- PAGE EXCERPT:
#####

This project will cause immense damage to my constituents, although I will not expand on that at this juncture as that point is related to ground conditions and matters that I could go into in more detail only if I had more time. In a nutshell it comes to this: HS2 Ltd produced a report in 2019, and it is clear that it faces a shortfall of fill along the entire length of phase 2a. Such fundamental questions can be taken into account under the proposed changes to the Standing Orders now being discussed only if realism prevails.
Will the Minister use this opportunity to give an assurance on the Floor of the House that phase 2a will be treated, in some shape or form, in the context of what Sir John Armitt will consider with regard to phase 2b? The two things are interlinked, and as this is a railway that goes from north to south, it is essential that it all fits together. If phase 2b is to be reviewed by Sir John Armitt, for the reasons I have already given it is essential that phase 2a is also considered in the review by Sir John Armitt. Otherwise—I say this with a great generosity of heart—the Minister may find that if he does not do what I am suggesting, they will get to phase 2b and find that phase 2a does not work. If that does not work, we will end up with a railway that is not be capable of being constructed.
In light of the changes to the Standing Orders, I am offering a realistic appraisal that will make possible a proper review not only of phase 2b, but of phase 2a, which is what the Bill is about. I do not need to expand on that any more. I am concerned about compensation for my constituents, and about a range of other matters that lie outside the motion before us. In a nutshell, it is essential that phase 2a and phase 2b are somehow brought within the framework of the terms of reference issued by the Government for Sir John Armitt to consider. If we get that, we will at least be able to have a proper consultation, and on that I rest my case.
I am grateful for the opportunity to speak, because this matter is hugely important to my constituency. I welcome the revival of the Bill, and hopefully its imminent passage, as evidence of the Government backing Crewe and backing the north. If you will allow me, Madam Deputy Speaker, I want to explain why I support the revival of the Bill.
I was glad to have had the opportunity to host the Minister at Crewe station just last week, where he got to hear first-hand about what is already happening locally: businesses opening up in Crewe and the plans Cheshire East Council has to create a new economic hub around the station. The revival of the Bill will accelerate the positive changes we see locally.
Break in Debate
I am pleased that the Government have finally made a decision on HS2, and I welcome the fact that the uncertainty over the project is now at an end. Many of my constituents who are directly affected disagree with the project but have told me over the last few weeks that the overwhelming feeling now is that if we are going to do it, we should get on with it but do it properly. However, throughout my constituency, compensation claims remain unresolved, house purchases have entered another year of limbo, and farms and local businesses have been left wondering whether they can prevent themselves from becoming insolvent before HS2 will agree to a settlement.

#####

- RAW RECORDS:
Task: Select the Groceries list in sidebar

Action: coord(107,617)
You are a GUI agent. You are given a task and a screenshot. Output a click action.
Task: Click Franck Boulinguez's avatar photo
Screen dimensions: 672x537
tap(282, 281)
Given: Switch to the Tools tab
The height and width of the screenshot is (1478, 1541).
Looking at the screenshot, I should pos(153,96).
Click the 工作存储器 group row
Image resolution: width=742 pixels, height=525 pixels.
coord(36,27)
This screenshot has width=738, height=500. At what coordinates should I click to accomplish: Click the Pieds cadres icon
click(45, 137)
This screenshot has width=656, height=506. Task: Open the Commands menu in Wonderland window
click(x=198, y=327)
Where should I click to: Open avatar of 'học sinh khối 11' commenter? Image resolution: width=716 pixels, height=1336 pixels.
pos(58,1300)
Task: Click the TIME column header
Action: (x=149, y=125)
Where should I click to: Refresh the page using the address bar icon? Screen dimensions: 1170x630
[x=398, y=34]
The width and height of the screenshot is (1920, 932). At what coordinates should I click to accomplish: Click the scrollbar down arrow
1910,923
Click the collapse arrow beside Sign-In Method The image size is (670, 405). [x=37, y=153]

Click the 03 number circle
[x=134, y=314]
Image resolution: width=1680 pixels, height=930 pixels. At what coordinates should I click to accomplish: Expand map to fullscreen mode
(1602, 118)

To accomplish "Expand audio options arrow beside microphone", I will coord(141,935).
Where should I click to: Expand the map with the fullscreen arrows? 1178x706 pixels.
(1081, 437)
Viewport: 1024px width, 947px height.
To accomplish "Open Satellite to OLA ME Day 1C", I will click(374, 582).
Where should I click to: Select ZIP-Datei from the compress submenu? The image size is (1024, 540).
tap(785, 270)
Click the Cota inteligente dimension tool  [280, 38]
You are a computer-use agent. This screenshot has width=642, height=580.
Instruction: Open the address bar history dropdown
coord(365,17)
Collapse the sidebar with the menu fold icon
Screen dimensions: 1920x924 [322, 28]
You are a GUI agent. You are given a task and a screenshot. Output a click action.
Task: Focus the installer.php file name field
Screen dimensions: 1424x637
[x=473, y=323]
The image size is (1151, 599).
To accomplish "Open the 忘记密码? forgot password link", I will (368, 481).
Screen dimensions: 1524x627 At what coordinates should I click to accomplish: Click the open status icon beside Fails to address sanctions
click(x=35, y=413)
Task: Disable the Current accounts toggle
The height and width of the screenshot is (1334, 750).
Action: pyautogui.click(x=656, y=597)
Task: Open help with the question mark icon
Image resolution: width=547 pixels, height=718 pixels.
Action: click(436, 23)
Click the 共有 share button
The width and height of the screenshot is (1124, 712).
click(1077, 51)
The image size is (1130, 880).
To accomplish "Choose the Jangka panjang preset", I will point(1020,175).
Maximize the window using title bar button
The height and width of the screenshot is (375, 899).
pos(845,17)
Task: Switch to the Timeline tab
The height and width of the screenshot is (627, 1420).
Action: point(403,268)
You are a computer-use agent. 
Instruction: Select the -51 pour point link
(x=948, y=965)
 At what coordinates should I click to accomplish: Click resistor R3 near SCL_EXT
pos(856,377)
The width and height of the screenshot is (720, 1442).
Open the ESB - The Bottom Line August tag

#####

- REQUIREMENT 1: In the HS2 debate excerpt, where did the speaker host the Minister last week?
- REQUIREMENT 2: Reproduce the part of the HS2 debate excerpt between "This project will" and "if realism prevails.", inclusive.
- REQUIREMENT 3:
Does each statement below agree with the HS2 debate excerpt? Answer yes or no for each, and quote the words of the excerpt that decide it.
(a) HS2 Ltd produced a report in 2019.
(b) Cheshire East Council plans to create a new economic hub around Crewe station.
(c) All of the speaker's directly affected constituents support the project.

- EXERCISE ANSWER 1: At Crewe station.

- EXERCISE ANSWER 2:
This project will cause immense damage to my constituents, although I will not expand on that at this juncture as that point is related to ground conditions and matters that I could go into in more detail only if I had more time. In a nutshell it comes to this: HS2 Ltd produced a report in 2019, and it is clear that it faces a shortfall of fill along the entire length of phase 2a. Such fundamental questions can be taken into account under the proposed changes to the Standing Orders now being discussed only if realism prevails.

- EXERCISE ANSWER 3:
(a) Yes: "HS2 Ltd produced a report in 2019"
(b) Yes: "the plans Cheshire East Council has to create a new economic hub around the station"
(c) No: "Many of my constituents who are directly affected disagree with the project"